- Exercise brief -
The line containing "Task: Add a filter with the FILTRO button" marks the end: extract everything from the first line of the data through that line, exactly, with no pictures.

- Data records -
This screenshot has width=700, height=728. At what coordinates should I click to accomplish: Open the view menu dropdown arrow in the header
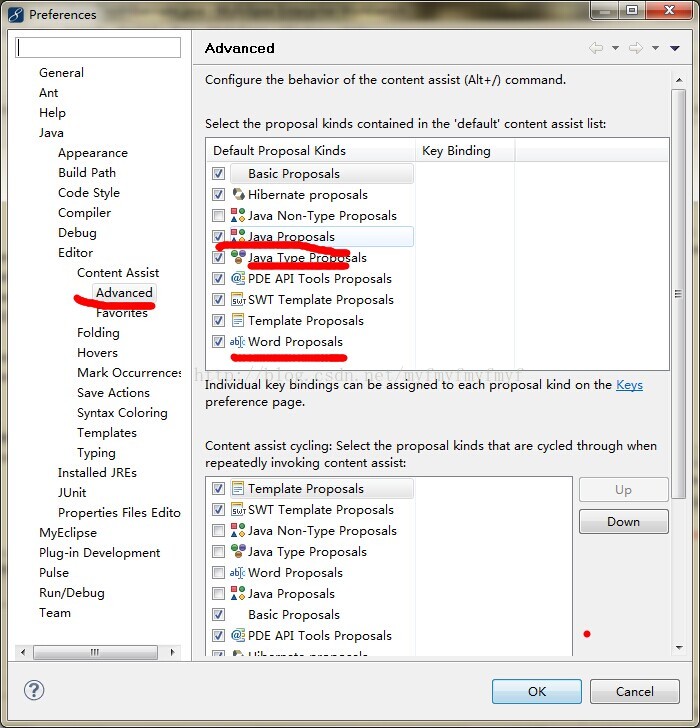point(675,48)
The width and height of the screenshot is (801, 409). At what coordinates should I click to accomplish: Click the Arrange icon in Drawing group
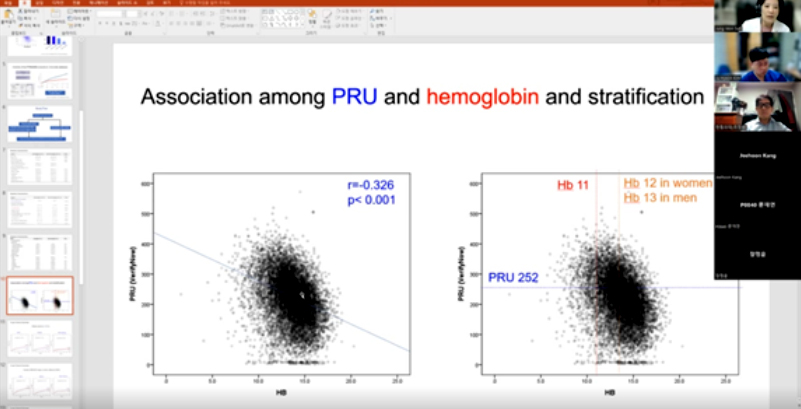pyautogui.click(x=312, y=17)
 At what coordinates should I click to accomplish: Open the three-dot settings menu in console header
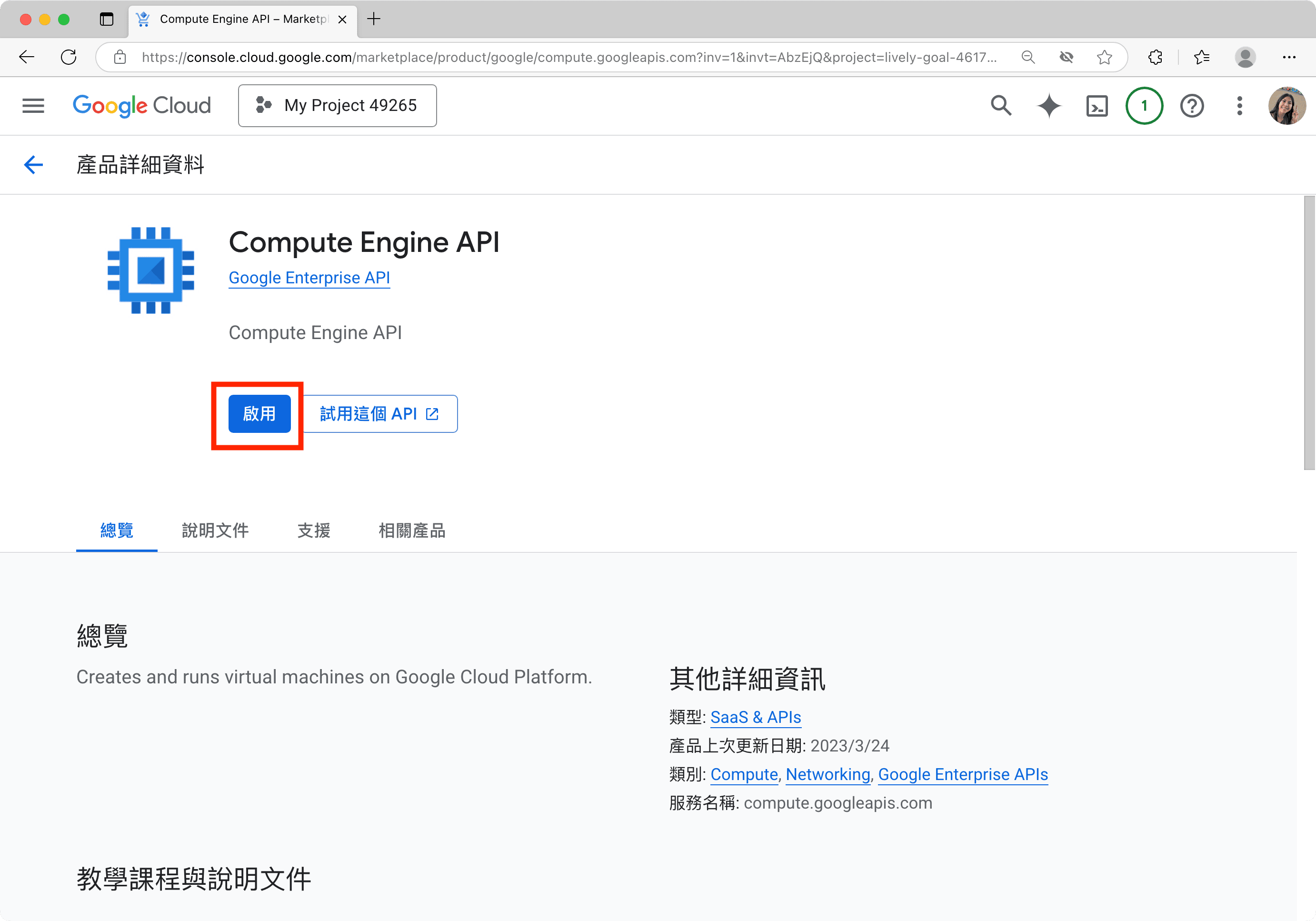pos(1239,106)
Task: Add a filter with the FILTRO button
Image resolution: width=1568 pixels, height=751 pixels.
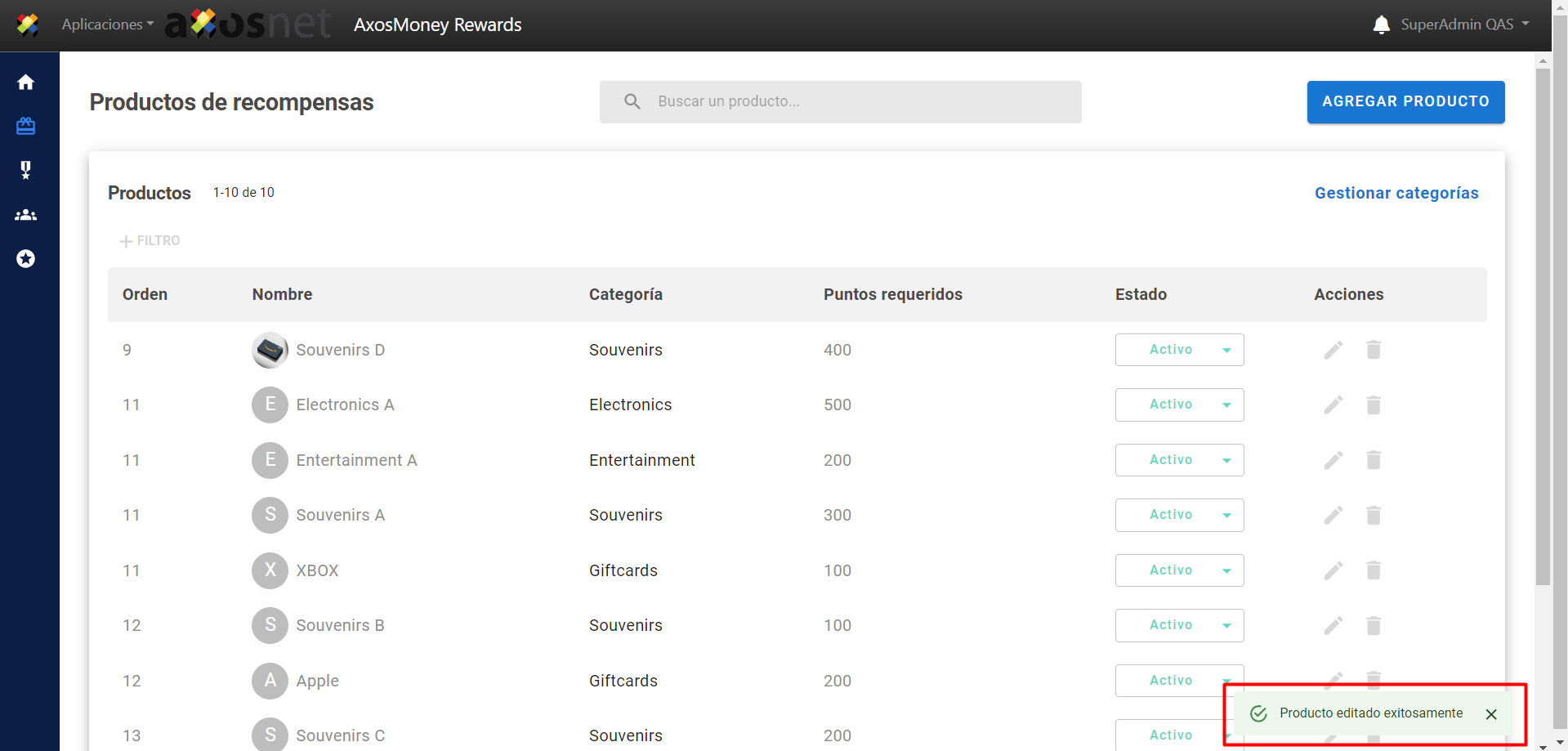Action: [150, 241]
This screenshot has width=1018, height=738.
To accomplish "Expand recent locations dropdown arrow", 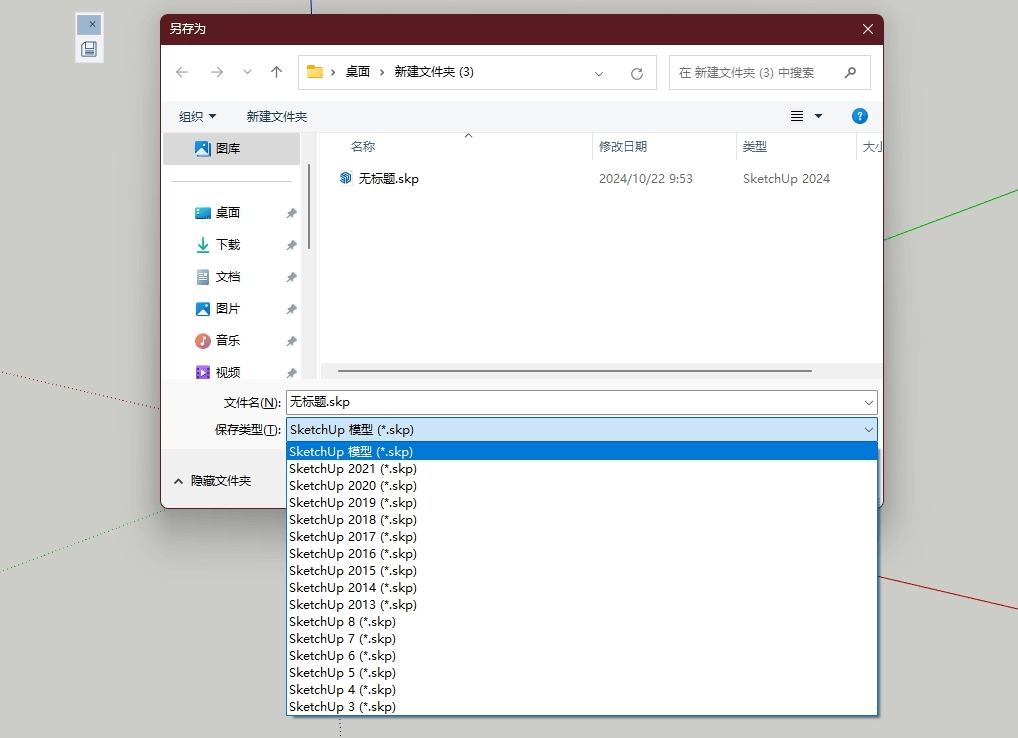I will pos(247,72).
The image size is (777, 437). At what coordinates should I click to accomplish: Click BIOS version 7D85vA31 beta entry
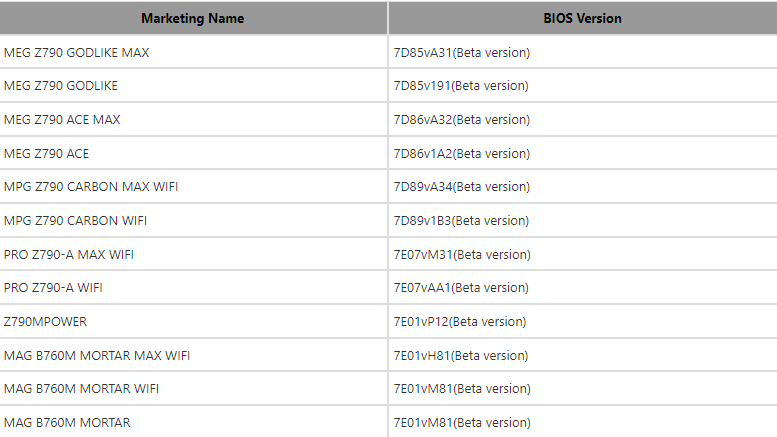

- Answer space -
This screenshot has width=700, height=728. At what coordinates should I click to accomplish: Open the view menu dropdown arrow in the header
point(675,48)
The width and height of the screenshot is (801, 409). At what coordinates should I click to accomplish: Click the Arrange icon in Drawing group
pyautogui.click(x=312, y=17)
 At what coordinates should I click to accomplish: Open the three-dot settings menu in console header
pos(1239,106)
Task: Add a filter with the FILTRO button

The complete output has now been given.